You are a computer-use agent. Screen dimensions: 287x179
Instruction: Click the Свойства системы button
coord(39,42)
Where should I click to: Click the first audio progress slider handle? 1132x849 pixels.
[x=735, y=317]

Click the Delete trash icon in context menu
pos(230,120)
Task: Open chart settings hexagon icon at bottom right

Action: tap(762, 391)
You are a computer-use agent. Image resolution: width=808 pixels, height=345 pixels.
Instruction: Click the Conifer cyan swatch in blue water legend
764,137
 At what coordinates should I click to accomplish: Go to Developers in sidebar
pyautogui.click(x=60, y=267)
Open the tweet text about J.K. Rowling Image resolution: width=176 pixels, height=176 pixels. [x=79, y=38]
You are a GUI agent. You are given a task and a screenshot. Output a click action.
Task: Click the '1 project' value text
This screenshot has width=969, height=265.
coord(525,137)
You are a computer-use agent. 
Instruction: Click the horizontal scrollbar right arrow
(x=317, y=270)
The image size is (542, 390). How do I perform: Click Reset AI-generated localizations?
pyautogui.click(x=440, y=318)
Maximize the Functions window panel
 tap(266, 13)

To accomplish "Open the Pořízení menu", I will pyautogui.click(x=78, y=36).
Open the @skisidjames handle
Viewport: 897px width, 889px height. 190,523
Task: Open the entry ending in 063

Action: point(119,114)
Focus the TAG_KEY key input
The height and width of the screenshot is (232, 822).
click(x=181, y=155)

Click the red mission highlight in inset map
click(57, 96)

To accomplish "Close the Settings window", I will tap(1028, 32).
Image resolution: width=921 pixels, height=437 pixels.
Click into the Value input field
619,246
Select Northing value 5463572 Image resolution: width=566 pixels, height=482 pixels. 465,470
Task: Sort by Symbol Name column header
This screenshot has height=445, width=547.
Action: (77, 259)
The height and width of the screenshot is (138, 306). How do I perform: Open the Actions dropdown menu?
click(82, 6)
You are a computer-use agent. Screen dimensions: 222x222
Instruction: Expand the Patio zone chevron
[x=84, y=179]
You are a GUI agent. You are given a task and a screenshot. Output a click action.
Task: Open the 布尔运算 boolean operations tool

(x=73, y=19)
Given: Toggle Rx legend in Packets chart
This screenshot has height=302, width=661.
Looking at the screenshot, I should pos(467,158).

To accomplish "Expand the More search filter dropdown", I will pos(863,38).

▬▬▬

What the task requires
Copy the records above without any changes.

Complete answer
You are a computer-use agent. Screen dimensions: 287x179
Instruction: Click the Свойства системы button
coord(39,42)
Where should I click to: Click the first audio progress slider handle? 1132x849 pixels.
[x=735, y=317]

Click the Delete trash icon in context menu
pos(230,120)
Task: Open chart settings hexagon icon at bottom right

Action: tap(762, 391)
You are a computer-use agent. Image resolution: width=808 pixels, height=345 pixels.
Instruction: Click the Conifer cyan swatch in blue water legend
764,137
 At what coordinates should I click to accomplish: Go to Developers in sidebar
pyautogui.click(x=60, y=267)
Open the tweet text about J.K. Rowling Image resolution: width=176 pixels, height=176 pixels. [x=79, y=38]
You are a GUI agent. You are given a task and a screenshot. Output a click action.
Task: Click the '1 project' value text
This screenshot has width=969, height=265.
coord(525,137)
You are a computer-use agent. 
Instruction: Click the horizontal scrollbar right arrow
(x=317, y=270)
The image size is (542, 390). How do I perform: Click Reset AI-generated localizations?
pyautogui.click(x=440, y=318)
Maximize the Functions window panel
 tap(266, 13)

To accomplish "Open the Pořízení menu", I will pyautogui.click(x=78, y=36).
Open the @skisidjames handle
Viewport: 897px width, 889px height. 190,523
Task: Open the entry ending in 063

Action: point(119,114)
Focus the TAG_KEY key input
The height and width of the screenshot is (232, 822).
click(x=181, y=155)

Click the red mission highlight in inset map
click(57, 96)

To accomplish "Close the Settings window", I will tap(1028, 32).
Image resolution: width=921 pixels, height=437 pixels.
Click into the Value input field
619,246
Select Northing value 5463572 Image resolution: width=566 pixels, height=482 pixels. 465,470
Task: Sort by Symbol Name column header
This screenshot has height=445, width=547.
Action: (77, 259)
The height and width of the screenshot is (138, 306). How do I perform: Open the Actions dropdown menu?
click(82, 6)
You are a computer-use agent. Screen dimensions: 222x222
Instruction: Expand the Patio zone chevron
[x=84, y=179]
You are a GUI agent. You are given a task and a screenshot. Output a click action.
Task: Open the 布尔运算 boolean operations tool

(x=73, y=19)
Given: Toggle Rx legend in Packets chart
This screenshot has height=302, width=661.
Looking at the screenshot, I should pos(467,158).

To accomplish "Expand the More search filter dropdown", I will pos(863,38).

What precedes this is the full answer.